Los billetes de 50 euros, los preferidos de los falsificadores
Acepta billetes lavados, arrugados, incluso rotos, y los cambia por otros nuevos. Una posibilidad que el Bundesbank (el Banco Federal Alemán) no ofrece si lo que pretendemos canjear son billetes falsificados. Si tenemos la desgracia de encontrarnos con uno de ellos en nuestro monedero, deberemos asumir el daño en primera persona. En las tiendas y gasolineras de Alemania, el año pasado se detectaron billetes falsos por valor de 3,1 millones de euros. La suma fue menor que en 2008, cuando alcanzó los 3,5 millones de euros. Sin embargo, el número de falsificaciones detectadas aumentó: a 52.000 billetes de euro falsos, un 28 % más.

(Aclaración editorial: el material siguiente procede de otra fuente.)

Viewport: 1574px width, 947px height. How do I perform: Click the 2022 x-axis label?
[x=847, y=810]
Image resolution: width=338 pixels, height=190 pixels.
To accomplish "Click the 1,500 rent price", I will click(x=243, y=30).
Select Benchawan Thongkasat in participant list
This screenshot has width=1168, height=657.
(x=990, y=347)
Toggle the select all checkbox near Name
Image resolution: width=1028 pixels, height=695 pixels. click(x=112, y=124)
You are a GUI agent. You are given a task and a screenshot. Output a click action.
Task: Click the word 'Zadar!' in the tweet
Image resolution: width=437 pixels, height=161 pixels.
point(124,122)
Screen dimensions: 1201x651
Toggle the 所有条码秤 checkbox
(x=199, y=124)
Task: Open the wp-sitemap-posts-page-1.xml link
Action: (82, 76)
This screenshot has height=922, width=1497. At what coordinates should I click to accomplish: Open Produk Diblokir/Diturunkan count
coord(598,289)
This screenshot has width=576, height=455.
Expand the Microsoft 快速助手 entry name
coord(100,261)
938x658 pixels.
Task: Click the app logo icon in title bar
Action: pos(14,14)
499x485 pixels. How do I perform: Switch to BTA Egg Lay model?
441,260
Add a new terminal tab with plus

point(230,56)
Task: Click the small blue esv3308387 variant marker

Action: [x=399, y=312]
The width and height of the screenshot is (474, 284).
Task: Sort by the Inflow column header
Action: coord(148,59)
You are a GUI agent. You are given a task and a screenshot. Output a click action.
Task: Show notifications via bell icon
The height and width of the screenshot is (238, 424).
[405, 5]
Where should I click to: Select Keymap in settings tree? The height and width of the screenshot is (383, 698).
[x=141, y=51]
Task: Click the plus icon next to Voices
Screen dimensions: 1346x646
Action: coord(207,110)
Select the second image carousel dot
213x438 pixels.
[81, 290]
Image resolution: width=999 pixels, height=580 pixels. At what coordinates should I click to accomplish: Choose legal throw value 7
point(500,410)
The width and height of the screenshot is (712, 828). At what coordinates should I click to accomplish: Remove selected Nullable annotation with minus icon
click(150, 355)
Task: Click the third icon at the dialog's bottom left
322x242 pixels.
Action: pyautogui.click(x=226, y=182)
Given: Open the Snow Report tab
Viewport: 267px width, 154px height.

Más falsificaciones, pero el perjuicio es menor. Algo que se explica porque los falsificadores evitan los billetes de mayor valor, tal como explica Rainer Elm, director del Centro Nacional de Análisis de Dinero Falsificado del Bundesbank. De los talleres de falsificación salen menos billetes de 100 euros, pero se multiplica la producción de los de 20 y 50. “Para alcanzar el mismo nivel de beneficio, los falsificadores deben poner un mayor número de papel en circulación”, explica Rainer Elm.